In Flanders Fields the poppies blow
Between the crosses row on row
That mark our place; and in the sky
The larks, still bravely singing, fly
Scarce heard amid the guns below
We are the Dead. Short days ago
We lived, felt dawn, saw sunset glow
Loved and were loved, and now we lie
In Flanders fields.
Take up our quarrel with the foe:
To you from failing hands we throw
The torch; be yours to hold it high.
If ye break faith with us who die
We shall not sleep, though poppies grow
In Flanders Fields.
I was nine when I moved to California, a small child fleeing (with his mother) from the tumult of a failing marriage with a querulous, unpleasant stepfather. California was the promise land, the golden escape from terrors which, to this day, I cannot remember; a sanctuary from a nightmare I’ve all but blacked out int he joy of forgetfulness. (I say all but blacked out, but the scars lingered long; well into my thirties, my conflict-avoidance was pathological, I had a tendency to assume that anything which went wrong in the lives of anyone close to me was my fault, and I suffered from a constant fear that I would drive everyone away and live, alone and bitter, until the end of my days - all signs of emotional abuse the details of which I’ve squirreled away beyond all recall).
I have lived at least four different lives in California - the life of the miserable social outcast, the life of the arrogant nerd desperate to escape from home, the life of the socially awkward stoner computer programmer, the life of the moderately successful married computer programmer-cum-law-student. (In a different telling, these lives could stretch out to six, or maybe even seven, but I can’t shrink them to fewer than four).

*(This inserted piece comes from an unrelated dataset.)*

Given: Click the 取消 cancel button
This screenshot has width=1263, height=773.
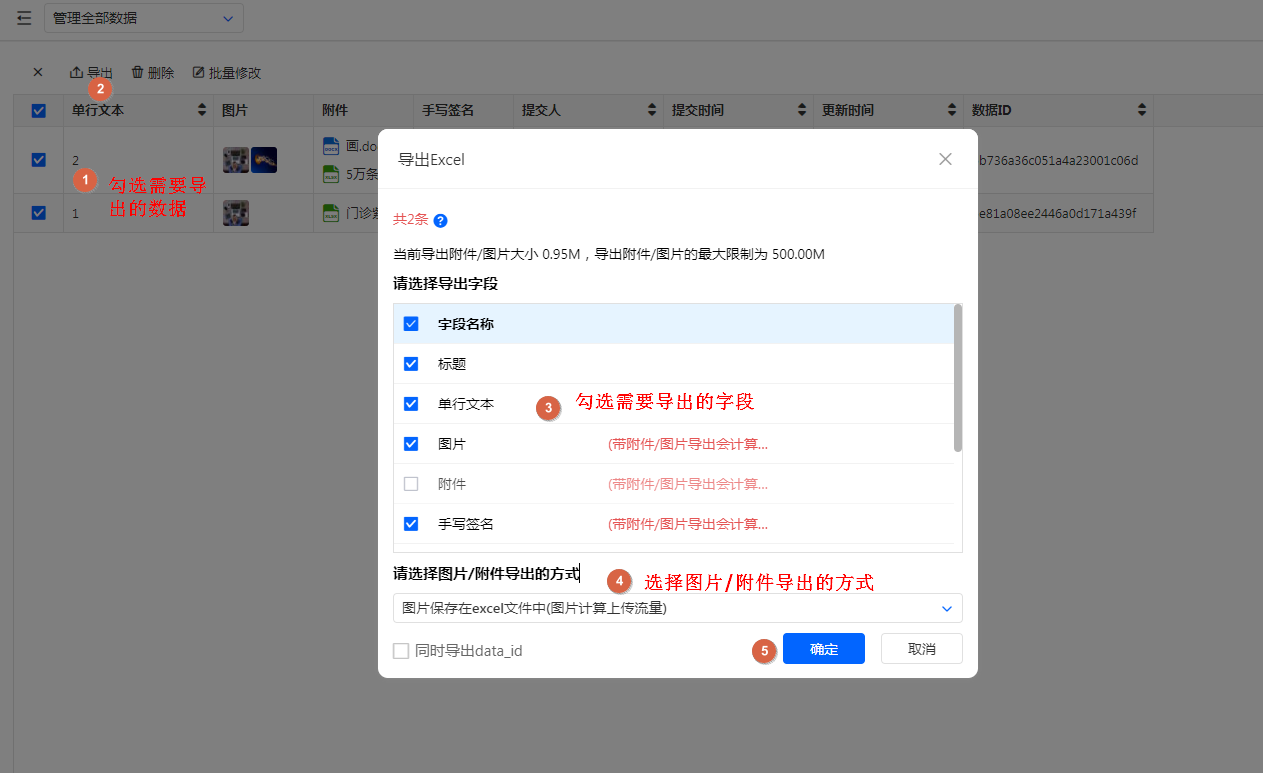Looking at the screenshot, I should (921, 649).
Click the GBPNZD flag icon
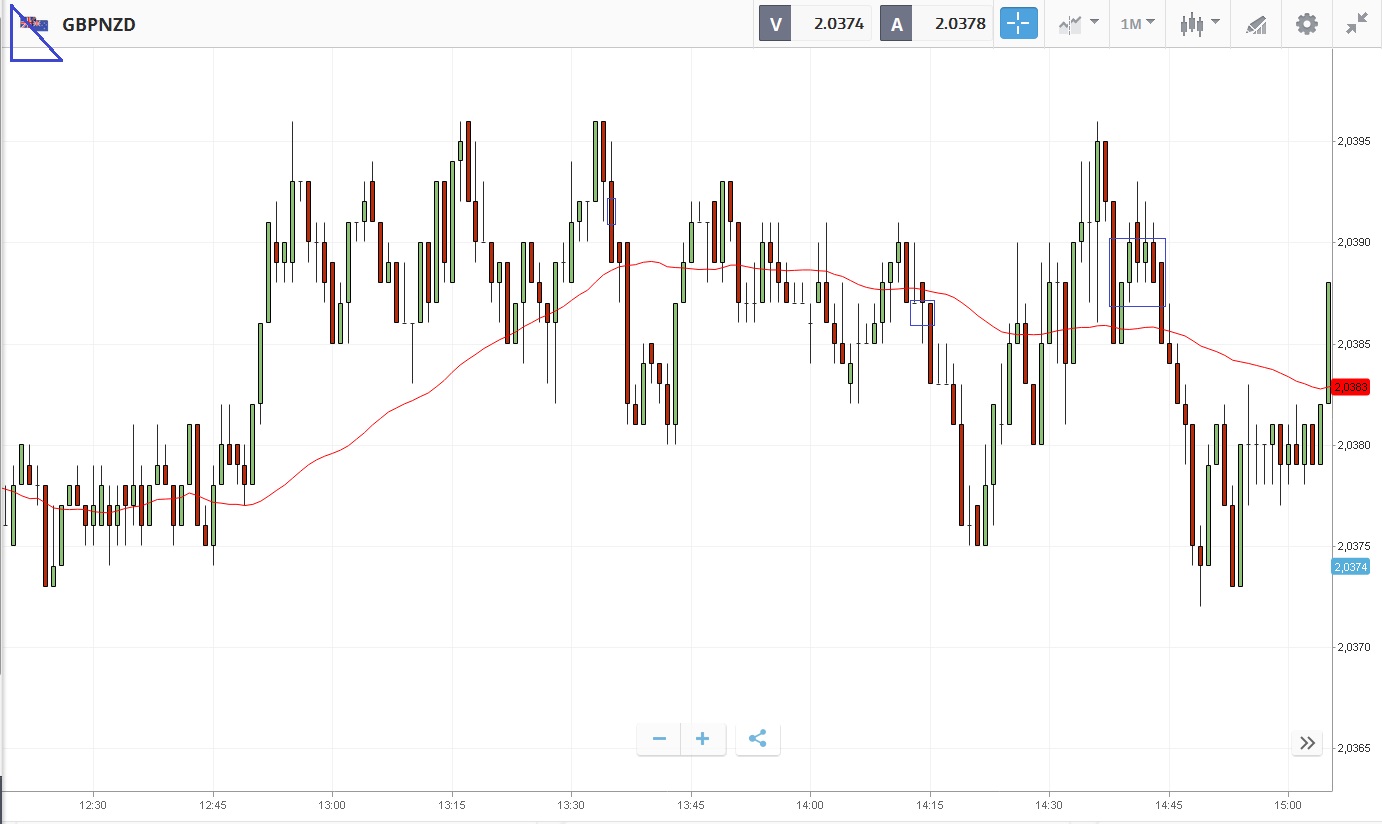Viewport: 1382px width, 824px height. coord(34,24)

My life in California is ending at the end of this month. I’ll be back to visit, but visiting is never the same, and distance changes even the strongest love (even if the connection remains strong, it is different, twisted somehow, and bears the marks of distance and the fact that your paths have diverged and that you are now at the same time both strangers and friends, bonded by an ancient glue which is no longer being nourished and renewed). It’s possible I’ll be back to live - today, I’d say I want to; my tribe is here, my friends and family, most of the people I love. But five years is a long time, and who can say what I will want in five years - and, who can say whether my tribe will still exist in five years to come home to? It cannot be counted on, it cannot be expected; it cannot, in some sense, even be hoped for. If I were to come back, I would be starting yet another new life, with shared scenery and some shared friends, I would not be resuming the life I have today. That life is over.